It is more in line with the existing story elements.
We see Gunray insisting on Padme's death as a precondition of his remaining in the Confederacy and Dooku trying to placate him (the story he falsely spins in the current version is to bide for time but it could be reworked so he is being sincere).
Dooku wants her alive to try and stop the clone army being deployed, Gunray wants revenge on the woman who got him kicked out of the Republic.
Basically Dooku is a good guy who has the Galaxy's best interests at heart but to do what he needs to do he has to work with despicable people.
As for the action elements it's actually more simple.
Why does a formidably armed bounty hunter get another formidably armed bounty hunter to kill a woman with poisoned bugs anyway?
If the idea was to hide the means of her death why blow up her ship in such an obvious fashion in the beginning of the film?
None of the assassination strands of the story make any sense at all.
It makes much more sense if the two bounty hunters are rivals and one kills the other leading not to Kamino, a mystery that leads to nowhere in the theatrical version but to Geonosis directly, which makes sense of the investigation plot strand.

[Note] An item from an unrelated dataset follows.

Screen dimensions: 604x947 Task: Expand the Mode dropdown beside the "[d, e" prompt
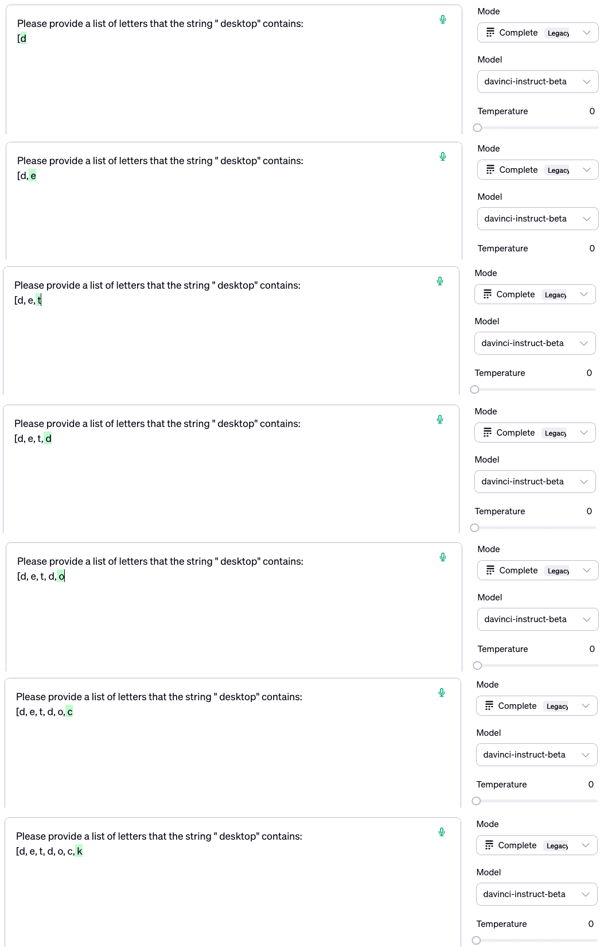tap(537, 170)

If you have a robot assassin why have a non robotic agent at all unless to counter the previously seen unreliable nature of robots for this sort of work?

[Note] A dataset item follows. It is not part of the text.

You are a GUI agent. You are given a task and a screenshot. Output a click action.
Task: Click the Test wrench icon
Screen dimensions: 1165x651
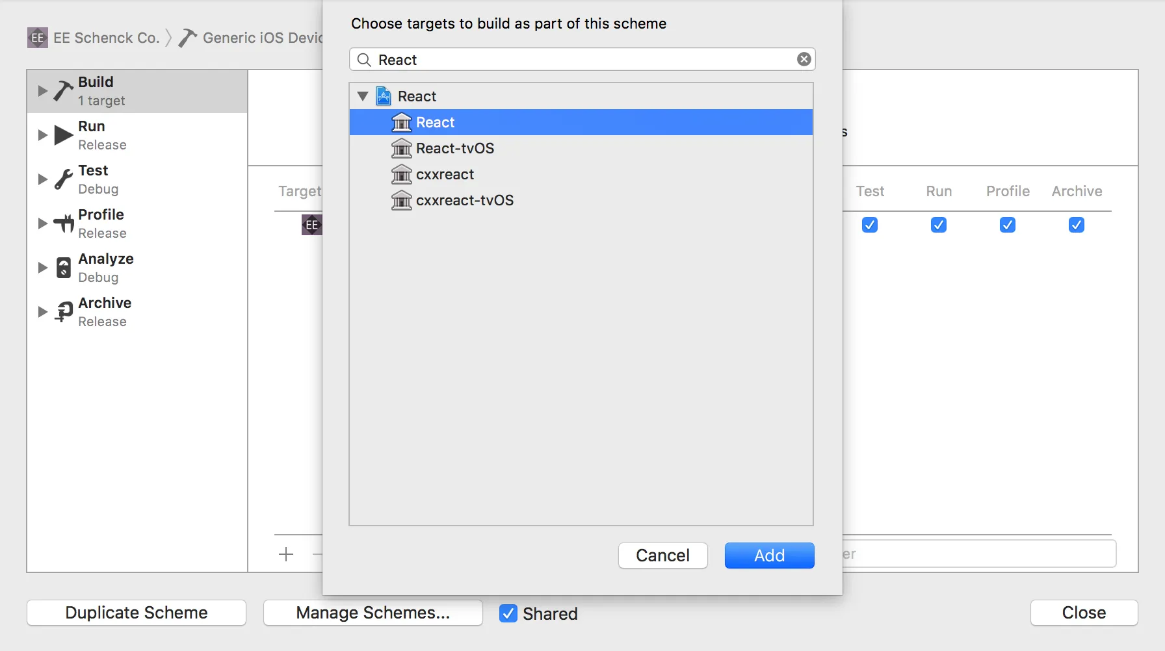pyautogui.click(x=63, y=179)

It's ability to melt glass is the very reason why I would cut the bugs and have it try to shoot her so basically it's a floating remote control gun and Zam is a snipper by proxy.
Even Sherlock Holmes has had plot lines like that.
It gives Zam something to do rather than just wait to be captured by the droid leading the Jedi to her. Get rid of the gun and replace it with a remote control device (it's straight out of an early Bond film and they are easy enough to follow).
Once captured she could mutter something about Geonosis and that could be the missing planet Obi-Wan investigates.